We did our usual nurse visit that morning and after I got Bea all ready to venture out into the real world, I dropped her off at my in-laws where she would play for a couple of hours.
I drop her off…drive to downtown Montgomery and have a quick lunch at the bar of Stonecreek. Delish. Then I walk over, check into Woodhouse, put my robe on and as I am walking back for my massage my phone rings.
Every time this phone number pops up my heart skips a beat. Good news? Bad news? An appointment reminder? Will I be home so they can drop medical supplies? A survey? The call could be a million different things.
And of course, it wasn’t what I wanted. “Bea’s labs came back and her liver enzymes are extremely elevated. You need to come in this afternoon for an ultrasound.”
I immediately start crying my eyes out. I’m crying because I am obviously worried.
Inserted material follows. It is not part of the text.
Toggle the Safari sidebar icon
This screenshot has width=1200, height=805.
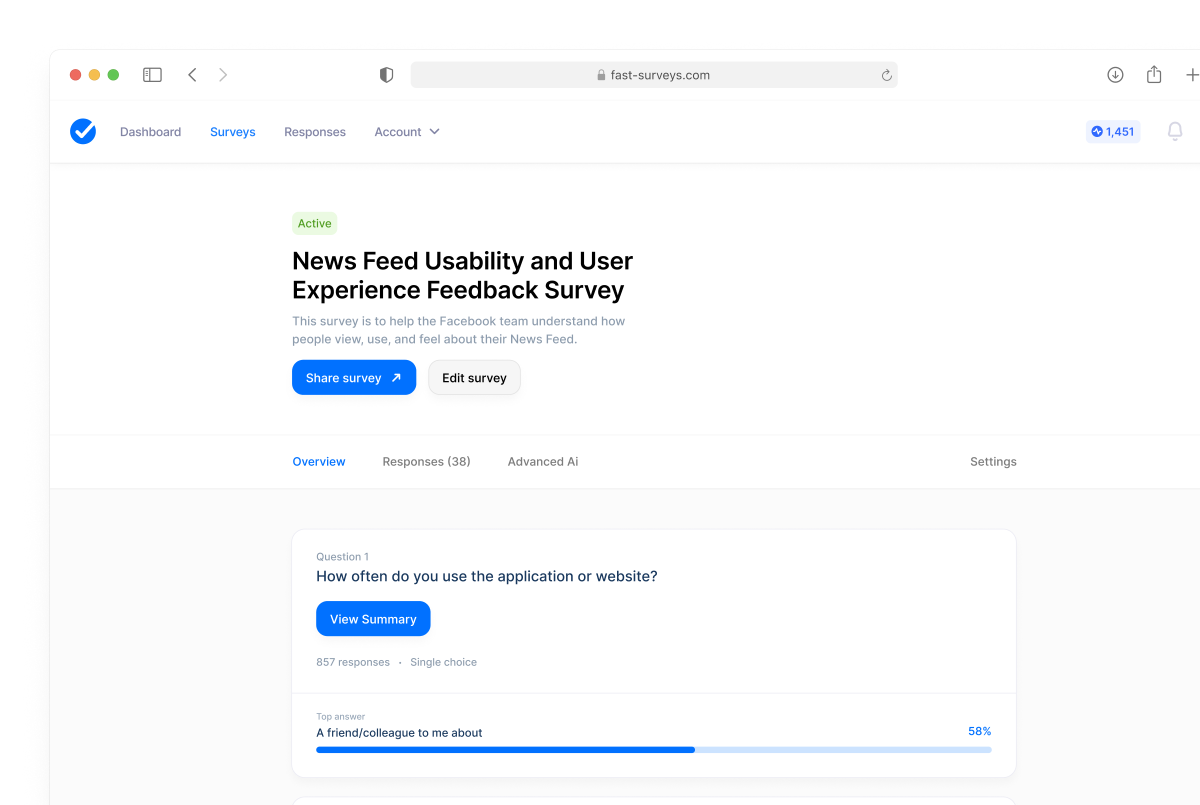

I am always worried but especially when I receive a cal like this. Sick to my stomach worried. And selfishly, I am crying because the one day I try and do something to put my mind at ease I get a call like this. It’s like Bea can’t catch a break. And either can I…literally.
So, I change out of my robe, go pick Bea up, and Jordan and I take Bea to Children’s for her ultrasound.
Everything from her ultrasound came back great but they want to take labs again tomorrow (Tuesday). Tuesday comes and enzymes are still high. We adjust her medication. Thursday labs still high. They give her the weekend to adjust to the new dose of medication.
Monday labs and results were still high.
SO – we are heading into the hospital either Thursday or Friday for a liver biopsy. They will put her under, take a tiny piece of her liver out to test it (just seems crazy because we just put it in!), and then we spend the night. The next day we should have the results and depending on the results we could be there a day or 5-7 days.
So what are they testing for? Rejection. Acute or chronic. They could also find out that her enzymes are elevated because she has a small virus, or she’s allergic to one of her medications, or something different. I feel like there are a million possibility but the main concern is rejection.
I don’t even want to go into what rejection means and what is acute vs chronic and how it will affect her long term. I will cross that bridge
when if we get there.
In the meantime, we are keeping our spirits high, our faith strong , and although tough, trying not to ride the roller coaster.